A360 AI Main Dashboard
A360 AI outperforms Amazon SageMaker Studio in terms of usability, model development, and deployment. The entire A360 AI platform is streamlined, simpler than SageMaker, and more intuitive.
8. Workflow Time Spent
Hours Spent on Example Workflow in Each Platform
Working with A360 AI saves data scientists a significant amount of time in terms of building and deploying models compared to Amazon SageMaker Studio. A360 AI’s MDK helped me build and deploy the model in this example five times faster than Amazon SageMaker Studio due to the ease of use. It took me around 3 hours to train and deploy the model on A360 AI whereas on SageMaker the same procedure took me 15 hours.
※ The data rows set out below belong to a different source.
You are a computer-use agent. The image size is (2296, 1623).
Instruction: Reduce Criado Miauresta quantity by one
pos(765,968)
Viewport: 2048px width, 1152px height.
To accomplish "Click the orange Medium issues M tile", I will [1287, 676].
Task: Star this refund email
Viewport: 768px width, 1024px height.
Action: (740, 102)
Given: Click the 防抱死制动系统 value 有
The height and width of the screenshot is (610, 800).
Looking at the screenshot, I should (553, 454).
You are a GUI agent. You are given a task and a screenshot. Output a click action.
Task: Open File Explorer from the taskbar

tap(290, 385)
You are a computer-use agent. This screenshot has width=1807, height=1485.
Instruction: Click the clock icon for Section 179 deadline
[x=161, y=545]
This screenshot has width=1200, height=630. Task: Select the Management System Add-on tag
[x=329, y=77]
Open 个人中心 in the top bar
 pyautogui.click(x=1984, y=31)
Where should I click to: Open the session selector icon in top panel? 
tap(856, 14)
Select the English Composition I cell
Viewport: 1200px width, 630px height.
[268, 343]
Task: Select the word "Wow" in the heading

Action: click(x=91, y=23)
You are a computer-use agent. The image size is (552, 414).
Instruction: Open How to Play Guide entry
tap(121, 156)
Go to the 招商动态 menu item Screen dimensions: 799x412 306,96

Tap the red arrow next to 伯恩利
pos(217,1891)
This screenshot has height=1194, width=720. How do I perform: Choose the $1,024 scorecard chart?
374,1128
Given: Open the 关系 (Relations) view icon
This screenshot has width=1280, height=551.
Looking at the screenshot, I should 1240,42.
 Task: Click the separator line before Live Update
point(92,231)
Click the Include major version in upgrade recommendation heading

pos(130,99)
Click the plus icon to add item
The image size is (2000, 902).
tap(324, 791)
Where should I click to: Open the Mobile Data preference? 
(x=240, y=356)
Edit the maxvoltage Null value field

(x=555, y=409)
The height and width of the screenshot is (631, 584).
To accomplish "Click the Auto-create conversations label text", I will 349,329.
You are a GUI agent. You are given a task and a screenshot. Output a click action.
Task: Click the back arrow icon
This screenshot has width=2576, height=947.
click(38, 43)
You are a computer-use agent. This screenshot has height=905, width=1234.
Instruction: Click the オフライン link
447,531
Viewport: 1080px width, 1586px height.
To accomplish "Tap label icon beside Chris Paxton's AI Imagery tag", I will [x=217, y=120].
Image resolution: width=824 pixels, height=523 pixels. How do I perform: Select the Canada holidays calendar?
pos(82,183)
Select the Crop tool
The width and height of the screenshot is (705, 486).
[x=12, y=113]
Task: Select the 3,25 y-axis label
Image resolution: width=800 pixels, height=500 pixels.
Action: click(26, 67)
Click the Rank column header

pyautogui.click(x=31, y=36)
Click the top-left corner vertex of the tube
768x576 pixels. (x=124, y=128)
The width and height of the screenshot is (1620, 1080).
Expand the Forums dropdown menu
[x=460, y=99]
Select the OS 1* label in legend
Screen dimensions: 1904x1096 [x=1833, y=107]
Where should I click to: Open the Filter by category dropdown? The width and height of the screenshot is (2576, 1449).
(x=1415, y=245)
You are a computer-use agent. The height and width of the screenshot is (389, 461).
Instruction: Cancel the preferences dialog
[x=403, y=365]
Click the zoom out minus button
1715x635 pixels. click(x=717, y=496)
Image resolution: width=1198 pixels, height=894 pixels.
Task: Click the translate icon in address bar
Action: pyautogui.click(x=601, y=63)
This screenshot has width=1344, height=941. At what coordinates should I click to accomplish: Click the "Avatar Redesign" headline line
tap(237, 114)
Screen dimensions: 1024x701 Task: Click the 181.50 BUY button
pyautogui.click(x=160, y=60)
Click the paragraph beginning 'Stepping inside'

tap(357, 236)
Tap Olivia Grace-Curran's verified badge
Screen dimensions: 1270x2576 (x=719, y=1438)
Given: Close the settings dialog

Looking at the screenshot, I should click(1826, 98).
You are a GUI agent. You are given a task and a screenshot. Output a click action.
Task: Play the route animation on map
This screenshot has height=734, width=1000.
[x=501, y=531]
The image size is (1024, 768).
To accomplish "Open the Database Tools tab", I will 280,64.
The entire model development and deployment process on A360 AI required 300 lines of code compared to 700 lines of code on Amazon SageMaker Studio.
Lines of Code Required for Example Workflow
My personal preference would be inclined towards Andromeda 360’s A360 AI interface over Amazon’s SageMaker Studio.
A360 AI helps data scientists focus more on developing the model and tuning it rather than spending time on deployment. A360 AI also performs better in terms of reducing costs requiring IT and DevOps support.
Moreover, A360 AI gives data scientists confidence that their model is deployable in the first place and therefore can be tested and fixed quickly if any issue was found.
Although if one is already an AWS user, they do not need to transition over to another software to build and deploy their machine learning models. Instead, they could just head over to SageMaker Studio.